_BRIEF_: Print the lines that run from the line with "Screen dimensions: 295x341" to the line with "Task: Select the JY-309 model number", keeping both end lines, exactly as they appear in the entries below, and nothing else.

_SUPPLIED DATA_:
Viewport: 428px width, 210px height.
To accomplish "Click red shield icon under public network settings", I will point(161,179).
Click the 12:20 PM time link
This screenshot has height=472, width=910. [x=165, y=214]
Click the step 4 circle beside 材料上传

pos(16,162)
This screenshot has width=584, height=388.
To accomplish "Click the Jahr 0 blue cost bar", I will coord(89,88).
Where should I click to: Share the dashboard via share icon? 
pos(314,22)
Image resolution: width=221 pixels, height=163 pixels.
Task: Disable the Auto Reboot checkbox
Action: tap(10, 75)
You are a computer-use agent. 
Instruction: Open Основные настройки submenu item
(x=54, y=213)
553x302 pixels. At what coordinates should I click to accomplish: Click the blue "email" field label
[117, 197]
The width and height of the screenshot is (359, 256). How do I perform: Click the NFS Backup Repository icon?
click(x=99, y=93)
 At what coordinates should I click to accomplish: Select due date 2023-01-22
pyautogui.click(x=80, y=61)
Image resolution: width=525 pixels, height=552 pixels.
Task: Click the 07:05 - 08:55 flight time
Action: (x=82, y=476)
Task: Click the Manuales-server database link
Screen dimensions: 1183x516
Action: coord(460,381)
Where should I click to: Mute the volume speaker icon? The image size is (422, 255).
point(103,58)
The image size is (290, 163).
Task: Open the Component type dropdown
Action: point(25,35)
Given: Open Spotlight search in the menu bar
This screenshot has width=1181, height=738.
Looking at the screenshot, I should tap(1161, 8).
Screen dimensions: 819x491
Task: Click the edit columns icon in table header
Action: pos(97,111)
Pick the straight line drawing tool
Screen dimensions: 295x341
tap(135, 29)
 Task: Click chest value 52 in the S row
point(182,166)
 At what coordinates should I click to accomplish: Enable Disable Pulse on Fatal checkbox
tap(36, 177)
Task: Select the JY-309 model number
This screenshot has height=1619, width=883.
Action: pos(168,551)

_TASK RESPONSE_:
Screen dimensions: 295x341
tap(135, 29)
 Task: Click chest value 52 in the S row
point(182,166)
 At what coordinates should I click to accomplish: Enable Disable Pulse on Fatal checkbox
tap(36, 177)
Task: Select the JY-309 model number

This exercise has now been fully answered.